New U.S. federal and state standards will continue to push ice-maker efficiency upwards. Federal energy-efficiency requirements taking effect in 2010 will be the same as the current (voluntary) CEE Tier 1 standards. California's 2008 energy-efficiency standards for commercial ice makers are also the same as the current CEE Tier 1 standards (see Appliance Efficiency Regulations on the California Energy Commission web site, www.energy.ca.gov). Both the federal and California standards will include water-efficiency requirements. Canada is strengthening its ice maker standards in 2008 as well—see the Natural Resources Canada Office of Energy Efficiency web site, www.oee.nrcan.gc.ca, for more information.

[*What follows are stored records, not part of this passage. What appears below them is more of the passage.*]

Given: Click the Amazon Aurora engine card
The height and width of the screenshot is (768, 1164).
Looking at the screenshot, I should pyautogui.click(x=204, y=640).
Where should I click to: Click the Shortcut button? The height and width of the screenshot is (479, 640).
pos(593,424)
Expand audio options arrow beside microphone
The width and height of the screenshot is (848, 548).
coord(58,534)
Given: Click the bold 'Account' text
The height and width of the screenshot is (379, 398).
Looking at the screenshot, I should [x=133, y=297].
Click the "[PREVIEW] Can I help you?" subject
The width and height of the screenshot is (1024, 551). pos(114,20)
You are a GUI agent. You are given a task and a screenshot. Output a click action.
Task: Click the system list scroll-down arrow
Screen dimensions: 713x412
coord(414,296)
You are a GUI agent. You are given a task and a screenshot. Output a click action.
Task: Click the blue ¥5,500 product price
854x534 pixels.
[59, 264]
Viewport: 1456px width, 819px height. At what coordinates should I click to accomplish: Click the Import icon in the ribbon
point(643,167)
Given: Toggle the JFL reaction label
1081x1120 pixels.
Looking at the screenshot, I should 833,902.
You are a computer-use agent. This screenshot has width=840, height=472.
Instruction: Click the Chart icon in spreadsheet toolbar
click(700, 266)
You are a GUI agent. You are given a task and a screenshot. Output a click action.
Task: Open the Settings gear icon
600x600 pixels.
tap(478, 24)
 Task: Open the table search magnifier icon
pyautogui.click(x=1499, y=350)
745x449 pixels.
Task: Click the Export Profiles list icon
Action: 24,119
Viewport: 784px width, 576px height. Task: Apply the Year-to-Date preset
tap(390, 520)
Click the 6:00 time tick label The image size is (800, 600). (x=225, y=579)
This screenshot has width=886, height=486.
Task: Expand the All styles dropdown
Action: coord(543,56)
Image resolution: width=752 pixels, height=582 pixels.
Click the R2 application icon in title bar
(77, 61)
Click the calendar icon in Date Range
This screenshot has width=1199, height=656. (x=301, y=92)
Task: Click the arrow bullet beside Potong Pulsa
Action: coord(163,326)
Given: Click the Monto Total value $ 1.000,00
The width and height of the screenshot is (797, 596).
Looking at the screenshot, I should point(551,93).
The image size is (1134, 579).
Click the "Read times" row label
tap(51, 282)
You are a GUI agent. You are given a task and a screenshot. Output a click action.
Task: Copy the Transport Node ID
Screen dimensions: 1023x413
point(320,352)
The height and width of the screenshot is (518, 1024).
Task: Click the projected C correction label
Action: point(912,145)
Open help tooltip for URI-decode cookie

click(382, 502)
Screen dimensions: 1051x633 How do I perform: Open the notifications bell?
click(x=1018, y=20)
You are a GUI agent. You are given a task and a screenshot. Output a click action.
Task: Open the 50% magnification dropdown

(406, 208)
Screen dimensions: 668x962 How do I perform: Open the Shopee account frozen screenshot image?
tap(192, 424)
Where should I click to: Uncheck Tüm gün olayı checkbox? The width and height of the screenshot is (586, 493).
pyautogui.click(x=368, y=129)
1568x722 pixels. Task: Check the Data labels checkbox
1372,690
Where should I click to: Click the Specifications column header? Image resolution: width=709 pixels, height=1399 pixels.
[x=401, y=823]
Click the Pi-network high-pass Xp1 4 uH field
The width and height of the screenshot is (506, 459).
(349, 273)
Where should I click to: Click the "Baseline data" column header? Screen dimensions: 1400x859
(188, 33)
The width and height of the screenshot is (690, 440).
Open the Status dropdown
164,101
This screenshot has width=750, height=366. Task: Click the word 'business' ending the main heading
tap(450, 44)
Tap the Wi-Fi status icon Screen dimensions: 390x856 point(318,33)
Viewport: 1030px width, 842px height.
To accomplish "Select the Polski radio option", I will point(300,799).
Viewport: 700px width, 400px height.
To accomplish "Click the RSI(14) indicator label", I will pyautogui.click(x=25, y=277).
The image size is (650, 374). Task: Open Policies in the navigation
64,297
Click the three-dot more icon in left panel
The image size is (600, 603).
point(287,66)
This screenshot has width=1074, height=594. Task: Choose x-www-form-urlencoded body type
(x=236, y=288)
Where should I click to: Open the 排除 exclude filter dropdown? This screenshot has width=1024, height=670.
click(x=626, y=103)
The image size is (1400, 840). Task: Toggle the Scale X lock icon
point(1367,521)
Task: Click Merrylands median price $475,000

Energy Star efficiency levels for ice makers go into effect January 1, 2008. These initial levels cover only air-cooled ice makers and those that make cube (not flake or nugget) ice. They mirror CEE Tier 2 standards for the specified machines. The Energy Star program has stated its intention to include flake and nugget machines once a test standard is available and adequate data are collected for deriving performance requirements. For more information, see the Energy Star web site: www.energystar.gov.

Several U.S. states offer incentives for ice-maker efficiency: California, New York, Vermont, and Wisconsin. Some U.S. and Canadian cities also offer ice-maker efficiency incentives, including Austin, Texas; Oakland, California; Las Vegas, Nevada; San Diego, California; Seattle, Washington; and Toronto, Ontario.

From a technological standpoint, ice makers are being designed with the ability to shut off automatically at specified times. This allows them to take advantage of off-peak energy consumption—for example, making ice at night and shutting off during the day. As an added benefit, ice-maker noise is reduced during daytime business hours. Incremental gains in ice-maker energy efficiency continue to be made as well, mostly from improvements to compressors, which consume more than 90 percent of the energy an ice maker uses.